> Information supplied
++++++

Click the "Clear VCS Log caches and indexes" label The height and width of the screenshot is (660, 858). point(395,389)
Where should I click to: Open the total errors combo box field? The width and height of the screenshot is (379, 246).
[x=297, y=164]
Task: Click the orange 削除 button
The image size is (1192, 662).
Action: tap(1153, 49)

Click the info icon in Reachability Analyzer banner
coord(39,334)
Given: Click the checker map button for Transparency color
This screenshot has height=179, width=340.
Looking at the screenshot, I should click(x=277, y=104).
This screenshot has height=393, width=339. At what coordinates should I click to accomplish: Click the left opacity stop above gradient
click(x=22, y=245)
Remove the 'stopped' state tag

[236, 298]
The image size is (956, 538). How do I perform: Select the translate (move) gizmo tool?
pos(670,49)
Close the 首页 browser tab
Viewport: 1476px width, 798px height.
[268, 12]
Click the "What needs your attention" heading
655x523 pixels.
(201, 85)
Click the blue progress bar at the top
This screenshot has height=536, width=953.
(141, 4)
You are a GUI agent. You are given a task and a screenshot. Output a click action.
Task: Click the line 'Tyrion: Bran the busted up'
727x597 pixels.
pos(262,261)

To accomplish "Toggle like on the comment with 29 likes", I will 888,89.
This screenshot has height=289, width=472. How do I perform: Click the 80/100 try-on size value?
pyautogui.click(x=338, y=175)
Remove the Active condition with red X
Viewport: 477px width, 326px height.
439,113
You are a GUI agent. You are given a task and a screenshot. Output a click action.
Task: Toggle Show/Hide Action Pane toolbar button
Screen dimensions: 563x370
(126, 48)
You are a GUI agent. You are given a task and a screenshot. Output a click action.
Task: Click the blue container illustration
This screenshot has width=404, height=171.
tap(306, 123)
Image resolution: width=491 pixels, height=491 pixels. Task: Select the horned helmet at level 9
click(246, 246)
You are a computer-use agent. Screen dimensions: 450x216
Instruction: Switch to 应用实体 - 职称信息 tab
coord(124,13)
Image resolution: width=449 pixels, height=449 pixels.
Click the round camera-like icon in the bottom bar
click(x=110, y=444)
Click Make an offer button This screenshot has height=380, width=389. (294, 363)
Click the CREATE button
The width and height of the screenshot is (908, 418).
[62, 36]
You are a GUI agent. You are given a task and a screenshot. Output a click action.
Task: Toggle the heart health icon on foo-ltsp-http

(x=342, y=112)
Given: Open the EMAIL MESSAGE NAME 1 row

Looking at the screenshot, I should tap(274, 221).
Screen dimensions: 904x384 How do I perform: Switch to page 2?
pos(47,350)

++++++

> Exercise aim
All lines from the one containing "Screen dimensions: 904x384" down to the final line above are to be restated word for word; leave out the rest.

> Solution to this task
Screen dimensions: 904x384 How do I perform: Switch to page 2?
pos(47,350)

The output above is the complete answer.